Pourquoi peut-on dire que le lavement des pieds représente un témoignage de l’extrême de l’amour de Jésus pour nous ? Il faut bien voir ce que représentait ce geste du temps de Jésus. C’était un geste de courtoisie envers les hôtes qui arrivaient chez vous après avoir marché pieds nus ou chaussés de sandales sur des chemins boueux ou pleins de poussière. Mais c’était considéré comme un geste extrêmement humiliant au point qu’on ne pouvait même pas l’imposer à un esclave juif. Cette tâche était réservée au dernier des esclaves non juifs de la maison. Jamais un maître de maison n’aurait lavé les pieds d’un hôte. C’est pourquoi les apôtres et St Pierre en particulier sont profondément scandalisés et choqués de voir Jésus se mettre à leur laver les pieds. C’est un peu comme si, pardonnez moi cette comparaison inconvenante, l’archevêque en visite chez vous nettoyait les toilettes. Nous avons du mal à réaliser l’énormité de ce geste de Jésus. St Jean lui, qui en est conscient rapporte la scène sur un ton très solennel : Avant la fête de la Pâque, sachant que l’heure était venue pour lui de passer de ce monde à son Père, lui qui avait aimé les siens qui étaient dans le monde, leur donna de son amour un témoignage suprême. Au cours d’un repas, alors que déjà le diable avait jeté au coeur de Judas Iscariote, fils de Simon, la pensée de le livrer, sachant que le Père a remis toutes choses entre ses mains, qu’il est sorti de Dieu et qu’il va vers Dieu, Jésus se lève de table, dépose son manteau et prend un linge qu’il se noue à la ceinture Il verse ensuite de l’eau dans un bassin et commence à laver les pieds de ses disciples et à les essuyer avec le linge qu’il avait à la ceinture.

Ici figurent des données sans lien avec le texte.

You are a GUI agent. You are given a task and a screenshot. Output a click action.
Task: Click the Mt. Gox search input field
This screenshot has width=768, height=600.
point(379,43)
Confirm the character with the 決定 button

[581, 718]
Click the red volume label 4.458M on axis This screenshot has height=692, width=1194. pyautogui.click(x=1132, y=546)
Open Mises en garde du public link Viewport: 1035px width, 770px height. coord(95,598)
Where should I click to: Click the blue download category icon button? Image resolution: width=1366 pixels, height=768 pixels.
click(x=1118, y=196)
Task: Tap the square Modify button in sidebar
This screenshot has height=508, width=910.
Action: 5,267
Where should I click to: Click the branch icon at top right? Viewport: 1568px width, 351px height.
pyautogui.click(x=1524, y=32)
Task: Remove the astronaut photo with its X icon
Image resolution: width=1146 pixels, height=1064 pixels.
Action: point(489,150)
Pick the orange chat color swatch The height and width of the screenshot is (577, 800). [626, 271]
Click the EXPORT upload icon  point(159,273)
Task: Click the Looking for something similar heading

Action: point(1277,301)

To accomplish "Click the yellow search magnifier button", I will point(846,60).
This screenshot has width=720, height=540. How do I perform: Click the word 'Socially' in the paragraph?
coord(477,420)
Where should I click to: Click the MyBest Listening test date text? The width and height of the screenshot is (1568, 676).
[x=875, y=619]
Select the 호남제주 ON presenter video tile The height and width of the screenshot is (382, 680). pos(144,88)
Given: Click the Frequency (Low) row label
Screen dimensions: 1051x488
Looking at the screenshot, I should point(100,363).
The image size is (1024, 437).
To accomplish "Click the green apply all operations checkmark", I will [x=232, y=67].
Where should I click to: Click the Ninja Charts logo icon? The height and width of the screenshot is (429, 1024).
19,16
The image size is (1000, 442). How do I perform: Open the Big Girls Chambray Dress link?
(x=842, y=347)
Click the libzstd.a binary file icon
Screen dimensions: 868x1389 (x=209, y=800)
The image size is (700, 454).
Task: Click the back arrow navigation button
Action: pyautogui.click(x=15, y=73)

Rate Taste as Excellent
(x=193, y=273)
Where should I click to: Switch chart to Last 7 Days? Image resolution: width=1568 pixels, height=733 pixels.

L’Eucharistie, le corps du Christ livré pour nous comme le lavement des pieds sont ceux expressions différentes d’une même réalité : le don de soi jusqu’à l’extrême. C’est tellement vrai qu’à la messe, dans la 4° prière eucharistique, les paroles d’introduction à la consécration reprennent les paroles d’introduction au lavement des pieds :

LAVEMENT DES PIEDSLA MESSE
Sachant que l’heure était venue pour lui de passer de ce monde à son PèreQuand l’heure fut venue où tu allais le glorifier
Jésus ayant aimé les siens qui étaient dans le monde, les aima jusqu’au bout. Comme il avait aimé les siens qui étaient dans le monde, il les aima
jusqu’au bout.
Au cours du repas, il se lève de table, prend un linge et lave les pieds de ses disciples. Au cours du repas qu’il partageait avec eux il prit du pain et le donna…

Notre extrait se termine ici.